Jesus has already defeated the devil. For this, we can be thankful and encouraged. The “God of all grace”, as Peter called Him, would supply them (and us) with the fortitude needed to resist the devil’s attacks, including the frightening persecution some leaders were then facing.

Discussion Questions: Read 1 Peter 5:8-11. Notice how quickly Peter changes the subject over to God. Do we sometimes give the devil too much attention, causing fear in the hearts of people, rather than the faithful resistance needed in our spiritual battles?

Read Hebrews 11:13-16. What kind of heavenly hope has uplifted many of those struggling with persecution? Remembering that this is the “faith chapter”, how is faith necessary in having this hope?

Read 1 Peter 5:10. Does God call us to experience suffering and trials? If so, what might be their purpose?


Both the early church and the church today need good leaders to nurture, protect, and guide God’s people. They, like all of us who serve God, must do this willingly, eagerly, and with great humility. We even find this model in the Old Testament, when certain elders served as judges and counselors of the people.

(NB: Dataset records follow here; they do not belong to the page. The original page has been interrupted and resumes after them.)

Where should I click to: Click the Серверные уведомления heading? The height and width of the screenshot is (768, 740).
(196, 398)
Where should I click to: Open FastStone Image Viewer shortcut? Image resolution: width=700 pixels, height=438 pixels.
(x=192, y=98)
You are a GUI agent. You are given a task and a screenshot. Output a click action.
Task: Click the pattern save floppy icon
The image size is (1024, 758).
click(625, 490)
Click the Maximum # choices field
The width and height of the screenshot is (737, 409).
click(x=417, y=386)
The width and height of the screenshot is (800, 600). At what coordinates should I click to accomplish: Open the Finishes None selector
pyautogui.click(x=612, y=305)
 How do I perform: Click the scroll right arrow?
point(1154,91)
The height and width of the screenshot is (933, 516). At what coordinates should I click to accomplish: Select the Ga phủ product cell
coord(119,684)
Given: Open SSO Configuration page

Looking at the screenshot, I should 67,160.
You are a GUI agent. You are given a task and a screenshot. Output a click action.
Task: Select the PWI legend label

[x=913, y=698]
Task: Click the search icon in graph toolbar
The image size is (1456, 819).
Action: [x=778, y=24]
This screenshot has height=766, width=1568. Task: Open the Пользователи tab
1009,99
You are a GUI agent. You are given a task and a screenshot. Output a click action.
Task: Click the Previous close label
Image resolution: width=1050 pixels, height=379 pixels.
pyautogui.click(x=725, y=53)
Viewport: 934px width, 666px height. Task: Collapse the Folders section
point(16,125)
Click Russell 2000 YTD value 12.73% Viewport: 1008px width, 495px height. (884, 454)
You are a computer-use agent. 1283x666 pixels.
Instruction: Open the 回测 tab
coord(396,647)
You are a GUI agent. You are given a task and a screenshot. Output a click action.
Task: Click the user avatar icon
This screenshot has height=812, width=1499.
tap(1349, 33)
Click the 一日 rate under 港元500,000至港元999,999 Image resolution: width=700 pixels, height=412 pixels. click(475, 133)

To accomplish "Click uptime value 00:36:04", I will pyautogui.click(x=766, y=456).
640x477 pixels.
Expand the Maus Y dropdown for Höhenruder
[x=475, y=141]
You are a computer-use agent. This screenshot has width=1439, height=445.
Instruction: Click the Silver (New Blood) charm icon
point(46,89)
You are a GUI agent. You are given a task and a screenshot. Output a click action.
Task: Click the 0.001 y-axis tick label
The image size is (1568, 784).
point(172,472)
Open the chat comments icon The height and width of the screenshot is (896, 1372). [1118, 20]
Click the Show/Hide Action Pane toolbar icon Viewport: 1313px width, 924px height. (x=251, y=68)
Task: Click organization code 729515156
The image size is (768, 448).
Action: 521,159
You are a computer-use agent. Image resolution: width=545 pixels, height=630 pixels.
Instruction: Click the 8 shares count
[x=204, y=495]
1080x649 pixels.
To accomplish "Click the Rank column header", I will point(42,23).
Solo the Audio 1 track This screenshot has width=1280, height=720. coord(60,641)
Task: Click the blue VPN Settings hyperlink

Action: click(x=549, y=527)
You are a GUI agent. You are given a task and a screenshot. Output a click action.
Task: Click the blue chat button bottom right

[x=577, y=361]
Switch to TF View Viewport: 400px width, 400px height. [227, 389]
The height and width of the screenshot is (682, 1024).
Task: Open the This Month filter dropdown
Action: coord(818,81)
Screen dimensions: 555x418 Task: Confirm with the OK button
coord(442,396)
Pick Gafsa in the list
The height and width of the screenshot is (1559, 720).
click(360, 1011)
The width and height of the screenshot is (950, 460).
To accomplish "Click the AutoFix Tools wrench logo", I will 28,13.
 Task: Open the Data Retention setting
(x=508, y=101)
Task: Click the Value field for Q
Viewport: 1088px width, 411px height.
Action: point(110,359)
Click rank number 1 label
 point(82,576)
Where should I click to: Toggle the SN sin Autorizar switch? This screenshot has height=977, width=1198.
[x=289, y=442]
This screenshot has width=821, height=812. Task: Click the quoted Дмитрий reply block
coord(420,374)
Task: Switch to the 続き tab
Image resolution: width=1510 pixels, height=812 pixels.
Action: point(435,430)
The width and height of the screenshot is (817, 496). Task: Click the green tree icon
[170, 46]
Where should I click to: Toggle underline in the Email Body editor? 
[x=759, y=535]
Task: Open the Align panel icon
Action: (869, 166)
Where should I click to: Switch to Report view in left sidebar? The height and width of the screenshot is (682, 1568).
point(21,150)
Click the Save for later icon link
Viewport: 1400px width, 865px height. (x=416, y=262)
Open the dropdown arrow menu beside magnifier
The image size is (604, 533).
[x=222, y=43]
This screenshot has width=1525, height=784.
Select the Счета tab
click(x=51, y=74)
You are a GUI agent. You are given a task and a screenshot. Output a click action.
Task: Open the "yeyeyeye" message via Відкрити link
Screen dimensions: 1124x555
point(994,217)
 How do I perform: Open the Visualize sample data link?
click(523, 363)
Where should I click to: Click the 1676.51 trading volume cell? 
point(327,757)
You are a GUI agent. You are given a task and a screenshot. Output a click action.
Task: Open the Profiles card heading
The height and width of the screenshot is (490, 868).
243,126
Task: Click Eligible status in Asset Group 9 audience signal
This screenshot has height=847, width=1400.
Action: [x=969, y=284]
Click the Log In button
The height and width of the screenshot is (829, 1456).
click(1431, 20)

We seem to find the leadership of God’s church now performed by pastors (called shepherds), elders (those who also provide spiritual food to the flock), and deacons (or, overseers of the flock, those performing more practical duties of the church’s operation). All the various leaders are called to make the church run as efficiently and effectively as possible.

Above all, humility and submission are to be shown by all, both leaders and members. This humility is the most important ingredient in a loving Christian. When pride replaces humility, our efforts produce nothing but panic and division, and Satan more easily finds entrance that enables him to achieve his goal, which is to scatter the flock.

Embracing the Message

Since many in the business world have embraced this message of servant leadership, perhaps we, in the church, should examine again the basic features of this age-old concept. Perhaps we have not been following Jesus’ model as closely as we should.

There are several models of servant leadership being promoted in organizations today. Most of them encourage building trust, valuing diverse opinions, helping and encouraging others, trying to develop other leaders (we call this discipleship), and using persuasion (rather than coercion) to get things done.

Many times our efforts have not been aligned with these simple components of servant leadership that the world now sees as valuable. We must attempt to understand these words of our Master, and follow more closely His wise counsel.

“But Jesus called them to Himself and said, ‘You know that the rulers of the Gentiles lord it over them, and those who are great exercise authority over them. Yet it shall not be so among you; but whoever desires to become great among you, let him be your servant. And whoever desires to be first among you, let him be your slave–just as the Son of Man did not come to be served, but to serve, and to give His life a ransom for many.’ “ Matthew 20:25-28 NKJV

  • No longer should we treat the beliefs of others as unimportant or unworthy.
  • No longer should we allow our differences to keep us from having a close, trusting relationship with someone.
  • No longer should we refuse assistance because someone seems “beyond our help.”
  • No longer should we use fear, rather than hope, to share our faith.
  • No longer should we let our pride cause us to neglect an opportunity to win another disciple for Christ, for fear of rejection or failure.

Yes, let’s pray for all church members, including self, to be better servant leaders than we may have been in the past.